The spell-binding novel takes us through the play, seen through the unbelieving eyes of Parsons and its huge emotional impact on him so that he himself becomes a prominent protagonist in the story as it unfolds. How is it he wonders bemusedly that someone like him who has been shabbily treated by life should have suddenly been gifted by fate with such a fabulous and incredible treasure, he alone among all men on earth, and to him alone the great responsibility to bring it to the knowledge of mankind in general. In truth he is greatly tempted to reveal the knowledge of his discovery to the beautiful Professor Anne Cornwall, a world authority on Shakespeare, with whom he falls deeply in love and must repeatedly steel himself not to “spill the beans.”

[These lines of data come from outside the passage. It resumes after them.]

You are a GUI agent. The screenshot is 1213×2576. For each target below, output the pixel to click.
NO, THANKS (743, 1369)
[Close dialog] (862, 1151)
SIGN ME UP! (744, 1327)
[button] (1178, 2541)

A bit like the novel, Herman’s own story, is also not run-of-the mill. Born in London in 1940, he immigrated to Israel in 1966, not long after graduating from Cambridge with a degree in Modern Languages. For 20 years he was the pioneer publisher of English-teaching newspapers in simplified English for the Israeli school system. Today, he lives in Jerusalem and works as a translator.
He wrote his novel because of his deep and abiding interest in Shakespeare’s works and in the life and achievements of Columbus, and this double interest led him to combine the two themes in this unusual and challenging work.
Herman is currently looking for a publisher and he hopes that this article will arouse and awaken the interest of publishers because as he puts it “never heretofore has there been a work of fiction that so smoothly and impressively blends the worlds and works of Shakespeare, the great dramatist, and Columbus, the great discoverer. And I hope that it will not be long ere a publisher discovers my novel and enables the whole world to discover it too.”